Manda mengacungkan jempolnya. "Yah, gue dulu pas kayak lo juga ogah cerita masa lalu. Mana mau gue cerita ke camer kalo dulu, gue pernah jadi playgirl kelas kakap."

"Serah lo, deh." Ires berdecih. Lalu dia kembali fokus ke layar komputer.

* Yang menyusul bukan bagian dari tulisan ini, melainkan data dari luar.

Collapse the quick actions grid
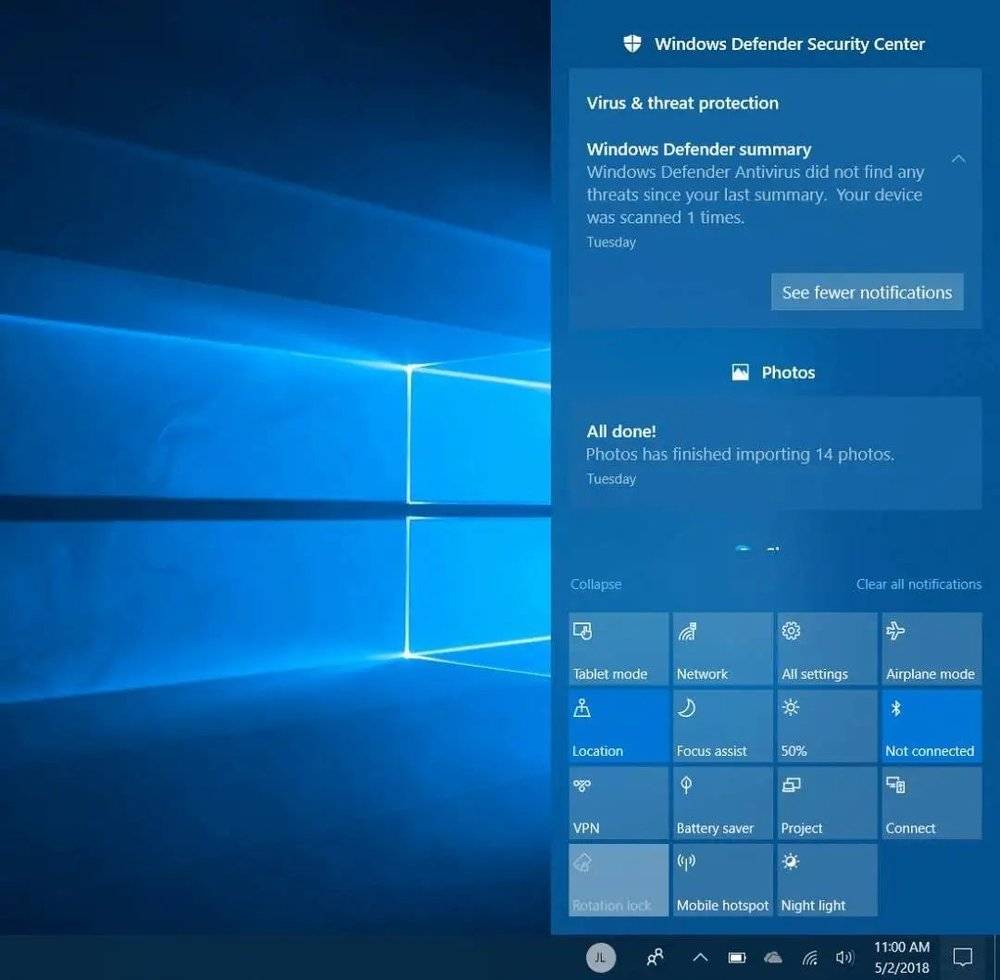 (x=596, y=584)
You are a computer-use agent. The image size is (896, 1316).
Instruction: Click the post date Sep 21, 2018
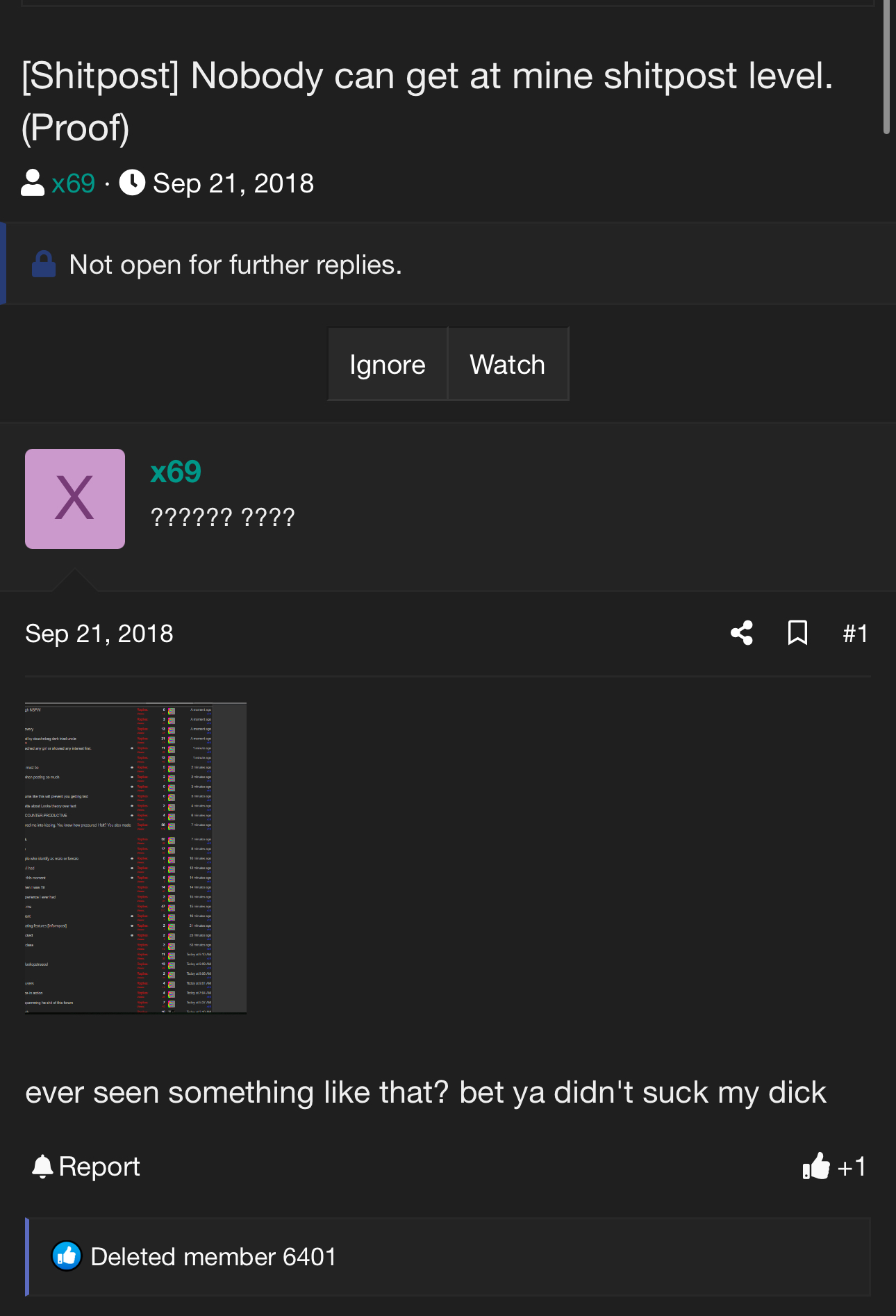(99, 634)
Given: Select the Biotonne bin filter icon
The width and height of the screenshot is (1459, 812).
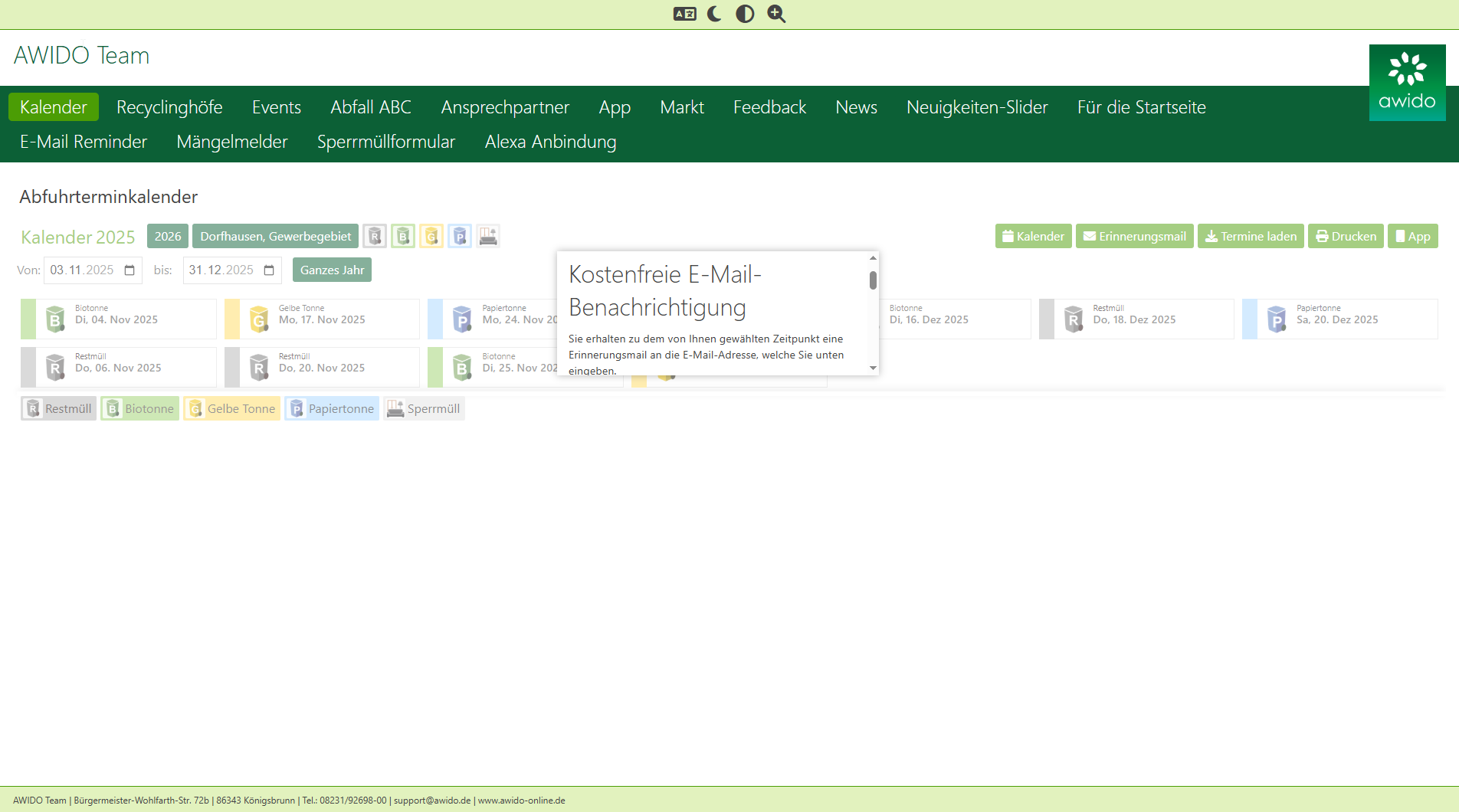Looking at the screenshot, I should pos(403,236).
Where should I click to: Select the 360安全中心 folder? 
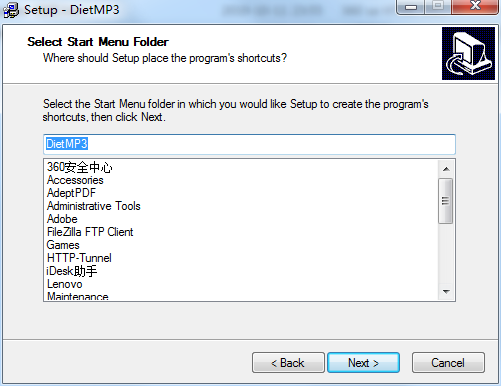click(x=80, y=167)
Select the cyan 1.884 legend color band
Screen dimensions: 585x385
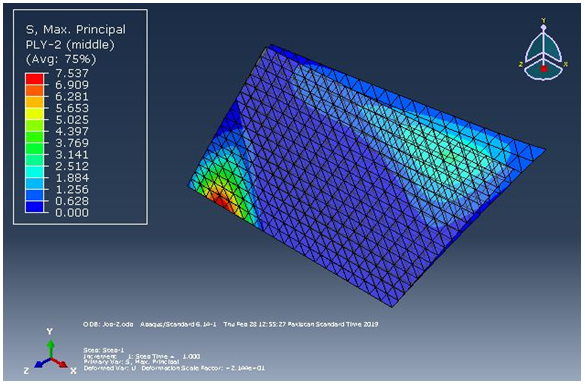click(34, 184)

Besok malam, untuk kali pertamanya selama ratusan tahun. Ires akan bertemu dengan calon mertuanya. Tak ayal hal itu membuat Ires gugup. Meskipun dengan angkuh-memang seperti itulah wataknya-Ires mengatakan kalau dia tidak gugup sama sekali. Padahal sejak tadi pagi, dia mondar-mandir ke toilet. Mungkin, kalau bisa dihitung, toilet kantor isinya jejak Ires semua. Dalam kurun waktu dua hari ini.

"Kamga sudah hubungi lo belum?"

Ires berhenti mengetik. "Belum. Buat apa?"

"Ajegile ... pake nanya buat apa lagi. Ya seenggaknya wanti-wanti lo mau pake baju apa. Atau mau dijemput apa nggak."

"Nggak perlu lah. Gue udah gede."

Manda berdecak tak percaya. Dia segera memajukan badannya, mendekati teman satu profesinya itu. "Karessa, lo mau diajak ke jenjang serius. Oleh seorang Kamga. KAAM ... GA.... Tanpa pacaran-sesuai permintaan lo, dia dateng ke elo dan langsung ngajak serius. Lo excited nggak sih sebenarnya?"

Ah. Hubungan tanpa status yang berubah jadi ajakan untuk serius itu. Ires tersenyum kecil. Dia lantas menoleh. "Gue belum pasti akan nikah, Manda. Gue baru diajak ketemuan aja sama orangtua dia." Ires tahu kalau Manda sudah siap dengan omelannya. Jadi, buru-buru dia melanjutkan, "Dan sekarang ... ada yang lebih menguras otak gue."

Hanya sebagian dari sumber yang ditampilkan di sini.